Information supplied:

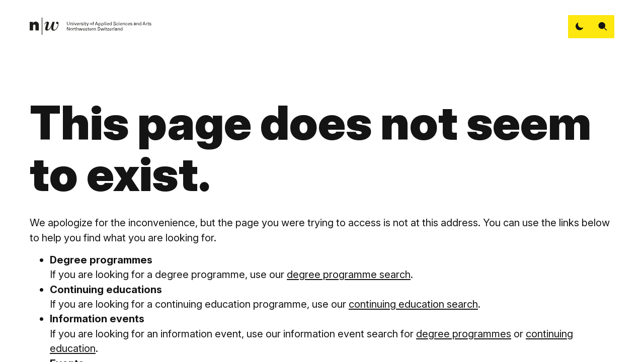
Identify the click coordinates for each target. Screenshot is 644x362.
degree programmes (463, 333)
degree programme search (349, 274)
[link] (91, 26)
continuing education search (413, 304)
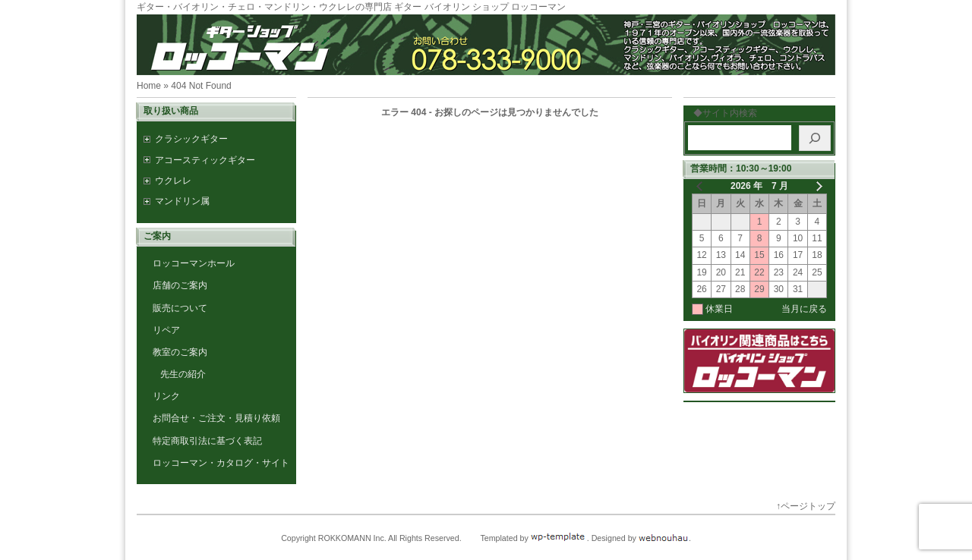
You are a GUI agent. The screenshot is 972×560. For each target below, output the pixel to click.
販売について (180, 308)
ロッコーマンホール (194, 263)
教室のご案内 (180, 352)
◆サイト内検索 (721, 113)
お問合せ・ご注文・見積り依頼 (216, 418)
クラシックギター (191, 139)
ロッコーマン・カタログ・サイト (221, 463)
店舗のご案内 (180, 285)
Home (149, 86)
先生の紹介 (183, 374)
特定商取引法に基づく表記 (207, 441)
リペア (166, 330)
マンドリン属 (182, 201)
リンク (166, 396)
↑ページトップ (806, 506)
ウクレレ (173, 181)
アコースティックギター (205, 160)
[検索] (815, 138)
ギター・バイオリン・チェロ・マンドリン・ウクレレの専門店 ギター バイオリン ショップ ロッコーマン (351, 7)
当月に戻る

Exercise directions:
Quote every item above verbatim, line by line, and omit the pictures.

Final result:
Identify the click coordinates for each target. Screenshot is 644x362.
degree programmes (463, 333)
degree programme search (349, 274)
[link] (91, 26)
continuing education search (413, 304)
You are a GUI agent. The screenshot is 972×560. For each target below, output the pixel to click.
販売について (180, 308)
ロッコーマンホール (194, 263)
教室のご案内 (180, 352)
◆サイト内検索 (721, 113)
お問合せ・ご注文・見積り依頼 (216, 418)
クラシックギター (191, 139)
ロッコーマン・カタログ・サイト (221, 463)
店舗のご案内 (180, 285)
Home (149, 86)
先生の紹介 (183, 374)
特定商取引法に基づく表記 (207, 441)
リペア (166, 330)
マンドリン属 (182, 201)
リンク (166, 396)
↑ページトップ (806, 506)
ウクレレ (173, 181)
アコースティックギター (205, 160)
[検索] (815, 138)
ギター・バイオリン・チェロ・マンドリン・ウクレレの専門店 ギター バイオリン ショップ ロッコーマン (351, 7)
当月に戻る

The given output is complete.